→ ACTION ITEM
Among the lines below, tally those that hold "Details". Return the number and nothing more.

(Stored records)

.....

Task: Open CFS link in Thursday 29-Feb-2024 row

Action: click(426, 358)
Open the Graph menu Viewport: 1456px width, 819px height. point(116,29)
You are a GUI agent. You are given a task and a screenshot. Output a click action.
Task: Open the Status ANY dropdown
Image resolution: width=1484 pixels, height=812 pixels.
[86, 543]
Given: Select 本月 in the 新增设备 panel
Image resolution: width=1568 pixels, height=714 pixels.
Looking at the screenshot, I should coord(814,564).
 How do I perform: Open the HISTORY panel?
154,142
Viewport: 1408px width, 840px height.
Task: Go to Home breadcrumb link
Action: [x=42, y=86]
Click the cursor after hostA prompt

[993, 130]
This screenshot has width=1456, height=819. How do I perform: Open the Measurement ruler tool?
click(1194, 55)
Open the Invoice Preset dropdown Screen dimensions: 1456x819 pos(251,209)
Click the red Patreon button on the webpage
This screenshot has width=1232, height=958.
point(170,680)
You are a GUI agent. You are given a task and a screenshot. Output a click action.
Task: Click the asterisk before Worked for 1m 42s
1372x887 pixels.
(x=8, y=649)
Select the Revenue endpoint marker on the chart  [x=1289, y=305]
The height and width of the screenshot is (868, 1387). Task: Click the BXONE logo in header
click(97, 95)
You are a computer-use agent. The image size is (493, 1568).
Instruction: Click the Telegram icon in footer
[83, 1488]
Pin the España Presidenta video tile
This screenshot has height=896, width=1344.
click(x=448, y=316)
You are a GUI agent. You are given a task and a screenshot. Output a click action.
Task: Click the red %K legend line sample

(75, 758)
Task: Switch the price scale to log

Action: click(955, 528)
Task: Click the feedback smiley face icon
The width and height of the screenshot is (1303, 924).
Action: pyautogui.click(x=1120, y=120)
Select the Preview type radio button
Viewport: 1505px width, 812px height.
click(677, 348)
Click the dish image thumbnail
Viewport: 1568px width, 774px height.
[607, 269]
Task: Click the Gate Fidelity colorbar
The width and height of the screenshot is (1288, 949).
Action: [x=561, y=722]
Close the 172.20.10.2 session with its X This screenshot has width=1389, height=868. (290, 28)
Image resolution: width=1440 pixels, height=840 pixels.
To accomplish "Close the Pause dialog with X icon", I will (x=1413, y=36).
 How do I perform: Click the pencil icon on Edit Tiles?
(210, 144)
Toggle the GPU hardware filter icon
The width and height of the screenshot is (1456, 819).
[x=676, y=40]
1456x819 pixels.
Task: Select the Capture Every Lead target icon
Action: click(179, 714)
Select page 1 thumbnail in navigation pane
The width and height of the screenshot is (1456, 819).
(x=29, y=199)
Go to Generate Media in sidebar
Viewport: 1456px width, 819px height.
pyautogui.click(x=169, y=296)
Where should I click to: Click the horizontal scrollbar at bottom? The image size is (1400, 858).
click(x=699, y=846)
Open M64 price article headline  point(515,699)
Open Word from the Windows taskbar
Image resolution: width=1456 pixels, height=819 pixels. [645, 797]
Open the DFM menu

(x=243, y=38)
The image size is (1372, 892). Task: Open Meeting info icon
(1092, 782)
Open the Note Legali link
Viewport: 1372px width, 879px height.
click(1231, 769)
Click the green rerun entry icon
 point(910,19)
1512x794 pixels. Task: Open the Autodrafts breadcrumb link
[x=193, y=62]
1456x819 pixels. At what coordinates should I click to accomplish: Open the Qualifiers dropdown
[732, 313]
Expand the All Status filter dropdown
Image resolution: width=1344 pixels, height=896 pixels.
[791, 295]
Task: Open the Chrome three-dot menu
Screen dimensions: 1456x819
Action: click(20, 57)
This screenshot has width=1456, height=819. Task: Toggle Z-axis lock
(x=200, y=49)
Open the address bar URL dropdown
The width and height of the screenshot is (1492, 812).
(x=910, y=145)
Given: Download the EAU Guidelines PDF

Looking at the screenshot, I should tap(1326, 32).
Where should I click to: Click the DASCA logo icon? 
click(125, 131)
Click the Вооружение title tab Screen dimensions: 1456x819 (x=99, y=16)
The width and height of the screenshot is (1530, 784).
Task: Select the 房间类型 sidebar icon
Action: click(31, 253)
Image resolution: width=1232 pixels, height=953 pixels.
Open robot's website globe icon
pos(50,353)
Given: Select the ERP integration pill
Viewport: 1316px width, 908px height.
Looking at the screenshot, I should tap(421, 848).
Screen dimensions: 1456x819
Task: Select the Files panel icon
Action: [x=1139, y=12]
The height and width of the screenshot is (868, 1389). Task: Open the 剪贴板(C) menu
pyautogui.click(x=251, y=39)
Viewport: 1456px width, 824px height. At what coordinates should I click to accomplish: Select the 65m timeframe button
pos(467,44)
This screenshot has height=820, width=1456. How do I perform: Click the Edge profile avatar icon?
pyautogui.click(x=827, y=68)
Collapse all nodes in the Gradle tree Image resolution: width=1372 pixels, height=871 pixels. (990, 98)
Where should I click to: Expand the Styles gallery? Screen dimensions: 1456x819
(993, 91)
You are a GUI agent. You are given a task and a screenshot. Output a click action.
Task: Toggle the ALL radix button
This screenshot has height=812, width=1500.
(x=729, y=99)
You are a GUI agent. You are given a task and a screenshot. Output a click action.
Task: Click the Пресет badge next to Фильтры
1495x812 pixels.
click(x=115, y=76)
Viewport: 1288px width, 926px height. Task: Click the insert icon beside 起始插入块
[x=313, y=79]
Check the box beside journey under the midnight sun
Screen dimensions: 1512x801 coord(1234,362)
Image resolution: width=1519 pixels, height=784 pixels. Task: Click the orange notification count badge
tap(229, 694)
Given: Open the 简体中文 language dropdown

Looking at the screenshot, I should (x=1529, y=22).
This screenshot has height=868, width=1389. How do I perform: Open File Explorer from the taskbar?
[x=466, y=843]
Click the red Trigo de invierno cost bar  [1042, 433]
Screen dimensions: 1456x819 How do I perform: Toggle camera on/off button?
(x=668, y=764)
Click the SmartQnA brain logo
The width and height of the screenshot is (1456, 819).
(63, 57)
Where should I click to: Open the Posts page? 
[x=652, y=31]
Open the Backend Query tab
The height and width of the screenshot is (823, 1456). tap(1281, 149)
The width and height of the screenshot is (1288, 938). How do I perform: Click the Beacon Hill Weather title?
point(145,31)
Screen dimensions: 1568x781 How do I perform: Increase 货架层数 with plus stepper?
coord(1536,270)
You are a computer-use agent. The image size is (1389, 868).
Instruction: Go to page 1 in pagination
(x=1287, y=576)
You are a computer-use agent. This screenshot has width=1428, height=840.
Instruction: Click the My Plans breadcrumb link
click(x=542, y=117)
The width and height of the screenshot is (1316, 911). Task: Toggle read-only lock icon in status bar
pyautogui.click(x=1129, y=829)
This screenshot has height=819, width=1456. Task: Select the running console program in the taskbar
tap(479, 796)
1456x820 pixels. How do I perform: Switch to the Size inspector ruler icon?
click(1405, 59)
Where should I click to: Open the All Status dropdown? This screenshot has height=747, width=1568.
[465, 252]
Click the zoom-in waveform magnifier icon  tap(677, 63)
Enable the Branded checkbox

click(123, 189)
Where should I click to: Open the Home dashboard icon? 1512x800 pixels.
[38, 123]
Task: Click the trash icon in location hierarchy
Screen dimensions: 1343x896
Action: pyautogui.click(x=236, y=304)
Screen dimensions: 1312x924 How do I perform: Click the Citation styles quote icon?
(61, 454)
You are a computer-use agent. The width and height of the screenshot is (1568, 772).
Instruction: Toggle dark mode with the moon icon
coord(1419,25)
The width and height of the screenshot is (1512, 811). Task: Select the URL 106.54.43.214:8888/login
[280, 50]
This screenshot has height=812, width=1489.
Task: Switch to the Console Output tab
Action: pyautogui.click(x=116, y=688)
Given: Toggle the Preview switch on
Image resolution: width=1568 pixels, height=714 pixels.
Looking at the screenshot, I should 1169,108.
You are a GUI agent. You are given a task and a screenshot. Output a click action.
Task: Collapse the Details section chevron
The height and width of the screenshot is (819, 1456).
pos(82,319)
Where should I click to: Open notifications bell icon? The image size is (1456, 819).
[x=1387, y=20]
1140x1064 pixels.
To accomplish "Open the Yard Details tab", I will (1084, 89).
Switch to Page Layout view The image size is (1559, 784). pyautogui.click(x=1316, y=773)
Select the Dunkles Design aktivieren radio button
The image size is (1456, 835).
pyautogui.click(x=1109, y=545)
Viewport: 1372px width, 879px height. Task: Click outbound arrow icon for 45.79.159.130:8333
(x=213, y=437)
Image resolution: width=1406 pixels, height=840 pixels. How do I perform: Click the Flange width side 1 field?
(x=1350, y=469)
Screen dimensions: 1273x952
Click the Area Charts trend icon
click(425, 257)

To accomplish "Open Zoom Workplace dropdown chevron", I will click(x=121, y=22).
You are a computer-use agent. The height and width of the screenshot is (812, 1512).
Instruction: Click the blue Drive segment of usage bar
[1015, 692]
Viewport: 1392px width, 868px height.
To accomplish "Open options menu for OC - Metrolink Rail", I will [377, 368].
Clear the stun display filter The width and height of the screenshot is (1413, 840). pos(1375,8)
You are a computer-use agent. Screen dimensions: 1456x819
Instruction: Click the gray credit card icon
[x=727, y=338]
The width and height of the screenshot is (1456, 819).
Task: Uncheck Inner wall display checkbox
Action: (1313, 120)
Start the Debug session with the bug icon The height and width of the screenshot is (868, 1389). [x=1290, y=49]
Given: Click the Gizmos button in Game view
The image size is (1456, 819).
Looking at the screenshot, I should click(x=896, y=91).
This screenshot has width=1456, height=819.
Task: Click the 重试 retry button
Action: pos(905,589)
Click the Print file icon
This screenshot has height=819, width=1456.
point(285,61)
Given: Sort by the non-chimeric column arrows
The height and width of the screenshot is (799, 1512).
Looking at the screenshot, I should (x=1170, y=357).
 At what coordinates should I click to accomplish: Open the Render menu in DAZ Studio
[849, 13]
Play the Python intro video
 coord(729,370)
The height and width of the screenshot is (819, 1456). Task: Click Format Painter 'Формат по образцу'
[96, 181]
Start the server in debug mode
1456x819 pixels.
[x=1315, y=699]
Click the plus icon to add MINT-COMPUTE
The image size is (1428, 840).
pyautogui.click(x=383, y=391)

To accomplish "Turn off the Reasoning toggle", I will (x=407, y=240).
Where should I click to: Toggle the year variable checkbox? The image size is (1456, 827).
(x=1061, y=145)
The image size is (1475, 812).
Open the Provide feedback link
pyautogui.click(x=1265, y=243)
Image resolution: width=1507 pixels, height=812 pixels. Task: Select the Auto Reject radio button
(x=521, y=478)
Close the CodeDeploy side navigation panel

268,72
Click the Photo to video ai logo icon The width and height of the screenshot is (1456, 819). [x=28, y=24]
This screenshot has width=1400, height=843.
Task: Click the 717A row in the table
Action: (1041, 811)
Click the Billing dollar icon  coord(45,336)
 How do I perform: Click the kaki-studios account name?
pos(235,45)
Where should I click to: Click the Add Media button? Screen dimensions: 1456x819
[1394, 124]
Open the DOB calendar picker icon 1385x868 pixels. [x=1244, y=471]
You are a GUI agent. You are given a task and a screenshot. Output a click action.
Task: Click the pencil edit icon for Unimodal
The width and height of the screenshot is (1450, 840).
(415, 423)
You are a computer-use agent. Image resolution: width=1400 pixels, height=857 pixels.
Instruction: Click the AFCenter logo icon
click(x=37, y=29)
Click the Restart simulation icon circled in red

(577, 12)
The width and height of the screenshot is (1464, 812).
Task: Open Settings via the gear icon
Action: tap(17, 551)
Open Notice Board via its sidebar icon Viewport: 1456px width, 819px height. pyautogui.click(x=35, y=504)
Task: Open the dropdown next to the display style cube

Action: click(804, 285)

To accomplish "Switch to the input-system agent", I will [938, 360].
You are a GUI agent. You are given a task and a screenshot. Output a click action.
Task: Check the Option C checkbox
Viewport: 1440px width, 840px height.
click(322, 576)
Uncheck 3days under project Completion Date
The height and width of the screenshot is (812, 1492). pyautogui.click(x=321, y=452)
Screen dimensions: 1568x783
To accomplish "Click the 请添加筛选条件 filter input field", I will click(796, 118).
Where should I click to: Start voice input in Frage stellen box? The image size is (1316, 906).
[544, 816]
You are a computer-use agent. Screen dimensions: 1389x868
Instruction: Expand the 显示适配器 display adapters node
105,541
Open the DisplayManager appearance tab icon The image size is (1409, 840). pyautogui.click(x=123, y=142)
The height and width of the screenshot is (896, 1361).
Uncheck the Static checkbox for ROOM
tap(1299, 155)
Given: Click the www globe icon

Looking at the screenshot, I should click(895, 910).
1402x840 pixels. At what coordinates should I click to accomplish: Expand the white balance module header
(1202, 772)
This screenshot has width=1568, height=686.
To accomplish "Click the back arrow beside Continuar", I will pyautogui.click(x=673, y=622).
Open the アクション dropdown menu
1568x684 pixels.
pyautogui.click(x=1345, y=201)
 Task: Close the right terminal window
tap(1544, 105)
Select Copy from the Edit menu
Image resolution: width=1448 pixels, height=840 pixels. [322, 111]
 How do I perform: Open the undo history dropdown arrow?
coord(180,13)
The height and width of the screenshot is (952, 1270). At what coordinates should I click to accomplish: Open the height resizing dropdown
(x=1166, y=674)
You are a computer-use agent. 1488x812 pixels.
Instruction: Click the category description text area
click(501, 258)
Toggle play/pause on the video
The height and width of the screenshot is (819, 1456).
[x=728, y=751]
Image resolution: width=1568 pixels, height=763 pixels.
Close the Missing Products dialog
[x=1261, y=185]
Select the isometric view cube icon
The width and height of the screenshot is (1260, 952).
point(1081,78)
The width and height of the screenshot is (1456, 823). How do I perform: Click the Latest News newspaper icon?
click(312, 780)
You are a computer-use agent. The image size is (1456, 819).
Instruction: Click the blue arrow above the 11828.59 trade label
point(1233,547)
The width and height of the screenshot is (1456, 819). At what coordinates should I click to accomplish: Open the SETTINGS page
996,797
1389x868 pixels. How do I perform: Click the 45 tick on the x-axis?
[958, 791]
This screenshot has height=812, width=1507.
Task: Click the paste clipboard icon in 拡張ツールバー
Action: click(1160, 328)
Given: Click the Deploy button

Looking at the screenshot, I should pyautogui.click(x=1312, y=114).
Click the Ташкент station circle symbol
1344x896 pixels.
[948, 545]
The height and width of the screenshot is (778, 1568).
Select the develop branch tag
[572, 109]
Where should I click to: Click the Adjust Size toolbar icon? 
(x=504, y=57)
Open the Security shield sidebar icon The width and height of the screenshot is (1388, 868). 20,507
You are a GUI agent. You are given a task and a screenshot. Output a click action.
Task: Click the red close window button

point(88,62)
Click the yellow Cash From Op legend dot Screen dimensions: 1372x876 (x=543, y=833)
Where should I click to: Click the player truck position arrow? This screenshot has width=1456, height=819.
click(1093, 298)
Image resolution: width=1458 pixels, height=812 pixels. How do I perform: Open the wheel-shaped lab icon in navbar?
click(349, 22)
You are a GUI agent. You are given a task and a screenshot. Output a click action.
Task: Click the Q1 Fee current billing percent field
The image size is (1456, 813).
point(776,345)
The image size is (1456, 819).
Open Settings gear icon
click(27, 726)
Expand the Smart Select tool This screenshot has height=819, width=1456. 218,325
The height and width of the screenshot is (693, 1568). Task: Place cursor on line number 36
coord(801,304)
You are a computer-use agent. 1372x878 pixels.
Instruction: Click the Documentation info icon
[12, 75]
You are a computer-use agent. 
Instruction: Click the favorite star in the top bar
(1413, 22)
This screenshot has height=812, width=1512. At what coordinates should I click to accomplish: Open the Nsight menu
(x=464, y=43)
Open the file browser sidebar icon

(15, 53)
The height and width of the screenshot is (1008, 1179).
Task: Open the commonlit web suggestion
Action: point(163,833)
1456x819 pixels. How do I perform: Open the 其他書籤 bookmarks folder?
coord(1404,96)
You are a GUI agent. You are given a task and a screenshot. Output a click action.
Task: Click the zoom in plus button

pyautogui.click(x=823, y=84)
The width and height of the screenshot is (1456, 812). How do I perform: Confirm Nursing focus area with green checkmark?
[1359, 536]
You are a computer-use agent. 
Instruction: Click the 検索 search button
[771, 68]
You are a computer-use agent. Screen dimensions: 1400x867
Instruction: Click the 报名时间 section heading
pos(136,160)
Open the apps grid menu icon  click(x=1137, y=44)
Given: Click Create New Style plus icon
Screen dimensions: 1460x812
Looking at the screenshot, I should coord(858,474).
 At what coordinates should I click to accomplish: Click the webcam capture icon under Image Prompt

.....

→ REPLY
2